By Ross Oliver – Senior Technical Consultant

It’s the beginning of a New Year, time to make those New Year’s resolutions: lose weight, eat more vegetables, write that novel, travel to Europe, get that colonoscopy, etc. But as we all know, doing new things is hard; perhaps stopping things we are already doing is easier, a sort of Anti-Resolution. So I propose these anti-resolutions for IT professionals in 2015:

Stop generating non-actionable alerts: How many alerts have you ignored or deleted from your inbox today? “Alert Fatigue” is a common operations malady. Not only does it waste time and attention, but it could drown out relevant alerts that need real attention. This is one of the easiest anti-resolutions: just turn them off.

Stop asking stupid security questions: Commonly used as an attempt to reduce password reset requests or as a cost-saving substitute for multi-factor authentication, security questions fail because people are no better at remembering the answers than their passwords. “What was the name of your first pet?” is a question I would have a hard time answering the first time, let alone later when I needed to reset my password. Security questions also introduce a myriad of new security vulnerabilities to the system. Do you encrypt the answers? Do you lock accounts after a certain number of failures? If you don’t know the answers to these questions, your security questions have most likely already been hacked.

Stop putting useless data on wall displays: IT Operations groups often want to provide a visual representation of their activity, and low-cost 50-inch flat screens along with a proliferation of IT monitoring and graphing tools have made this practice irresistible. But too often the result is little more than eye candy. “Graph blindness” sets in when data on the displays is not relevant to day-to-day tasks. Even worse are the fire drills that result when a passing executive misinterprets the graphs.

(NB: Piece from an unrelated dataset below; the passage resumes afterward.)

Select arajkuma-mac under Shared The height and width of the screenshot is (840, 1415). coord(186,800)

Stop deploying local authentication: Most commonly a problem with applications or services developed in-house. To speed development, integration with a centralized authentication system is “left until later” which means after deployment, which in reality means never. This means users must create and remember yet another password (or more likely re-use their “usual” password) or even worse, everyone shares the generic admin/admin login and password. Most organizations have some form of centralized authentication systems, so all new applications should use it. This should be an item on every Change Control Board’s checklist: no local authentication.

Stop using that 6-year-old admin password: Related to the previous item, usually caused by admin passwords to application and equipment that are difficult or impossible to interface to centrally-managed authentication systems (I’m looking at you, network vendors). Stop buying hardware and software that won’t tie into your central authentication.

Stop requiring punctuation characters in passwords: It’s an interesting contradiction that modern IT organizations deploy cutting edge hardware and software, yet still, use password policies from the 1970s. Punctuation characters in passwords are not even a speed bump to state of the art cracking tools, especially since crackers know most people meet this requirement by putting a period at the end of their “usual” password.

The above anti-resolutions are the most generic, but every IT organization has its own particular time wasters. Take a hard look at your repetitive tasks and events and see if they are actually providing any benefit. What can you stop doing today?